= Beginning of Section =

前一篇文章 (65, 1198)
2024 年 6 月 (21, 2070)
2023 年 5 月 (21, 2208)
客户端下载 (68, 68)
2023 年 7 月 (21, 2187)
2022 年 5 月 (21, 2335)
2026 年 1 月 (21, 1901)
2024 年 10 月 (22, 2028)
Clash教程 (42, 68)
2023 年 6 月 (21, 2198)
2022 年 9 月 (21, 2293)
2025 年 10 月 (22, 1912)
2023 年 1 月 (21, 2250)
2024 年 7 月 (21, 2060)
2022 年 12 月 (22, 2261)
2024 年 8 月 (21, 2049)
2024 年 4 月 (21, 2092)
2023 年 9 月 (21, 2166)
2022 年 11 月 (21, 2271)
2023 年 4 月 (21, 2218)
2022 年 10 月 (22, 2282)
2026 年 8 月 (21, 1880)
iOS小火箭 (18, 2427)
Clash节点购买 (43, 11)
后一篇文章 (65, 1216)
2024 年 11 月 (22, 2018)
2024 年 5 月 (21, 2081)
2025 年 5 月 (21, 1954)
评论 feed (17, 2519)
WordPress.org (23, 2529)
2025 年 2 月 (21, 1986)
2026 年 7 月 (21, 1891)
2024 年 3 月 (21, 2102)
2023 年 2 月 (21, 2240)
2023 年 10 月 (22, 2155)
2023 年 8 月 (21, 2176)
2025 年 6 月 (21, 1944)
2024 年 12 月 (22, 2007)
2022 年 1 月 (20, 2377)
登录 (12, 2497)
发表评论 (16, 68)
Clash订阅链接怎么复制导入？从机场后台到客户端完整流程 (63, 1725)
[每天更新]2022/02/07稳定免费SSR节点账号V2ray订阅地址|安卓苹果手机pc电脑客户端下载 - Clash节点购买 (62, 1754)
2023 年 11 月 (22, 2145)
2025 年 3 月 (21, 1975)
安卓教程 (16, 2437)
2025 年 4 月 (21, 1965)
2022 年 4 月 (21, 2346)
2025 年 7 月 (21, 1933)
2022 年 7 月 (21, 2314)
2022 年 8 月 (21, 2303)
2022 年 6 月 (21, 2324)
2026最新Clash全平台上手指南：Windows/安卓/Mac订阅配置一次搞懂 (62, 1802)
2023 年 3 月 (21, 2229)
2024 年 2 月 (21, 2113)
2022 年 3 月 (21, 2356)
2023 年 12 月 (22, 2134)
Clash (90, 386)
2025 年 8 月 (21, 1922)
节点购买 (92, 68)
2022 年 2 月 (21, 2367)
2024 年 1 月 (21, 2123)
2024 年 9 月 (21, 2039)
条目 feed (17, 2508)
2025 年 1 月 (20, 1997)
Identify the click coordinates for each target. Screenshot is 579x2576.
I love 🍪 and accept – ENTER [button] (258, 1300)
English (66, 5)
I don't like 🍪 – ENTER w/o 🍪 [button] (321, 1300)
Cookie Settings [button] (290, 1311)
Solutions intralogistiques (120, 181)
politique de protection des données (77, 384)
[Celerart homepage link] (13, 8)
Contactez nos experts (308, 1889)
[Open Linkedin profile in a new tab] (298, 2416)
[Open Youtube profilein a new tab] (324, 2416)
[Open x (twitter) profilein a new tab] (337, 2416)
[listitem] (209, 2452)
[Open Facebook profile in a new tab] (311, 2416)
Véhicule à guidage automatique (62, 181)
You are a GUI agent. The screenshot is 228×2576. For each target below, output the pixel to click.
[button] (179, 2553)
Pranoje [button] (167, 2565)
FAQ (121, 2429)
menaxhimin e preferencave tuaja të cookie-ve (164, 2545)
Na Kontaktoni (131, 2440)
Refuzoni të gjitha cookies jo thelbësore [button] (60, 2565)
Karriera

= End of Section =

What is needed is an exact copy of the lines above, from the one containing "2023 年 6 月 (21, 2198)" through the one containing "2024 年 5 月 (21, 2081)", with nothing added.

### SOLUTION TO THIS TASK
2023 年 6 月 (21, 2198)
2022 年 9 月 (21, 2293)
2025 年 10 月 (22, 1912)
2023 年 1 月 (21, 2250)
2024 年 7 月 (21, 2060)
2022 年 12 月 (22, 2261)
2024 年 8 月 (21, 2049)
2024 年 4 月 (21, 2092)
2023 年 9 月 (21, 2166)
2022 年 11 月 (21, 2271)
2023 年 4 月 (21, 2218)
2022 年 10 月 (22, 2282)
2026 年 8 月 (21, 1880)
iOS小火箭 (18, 2427)
Clash节点购买 (43, 11)
后一篇文章 (65, 1216)
2024 年 11 月 (22, 2018)
2024 年 5 月 (21, 2081)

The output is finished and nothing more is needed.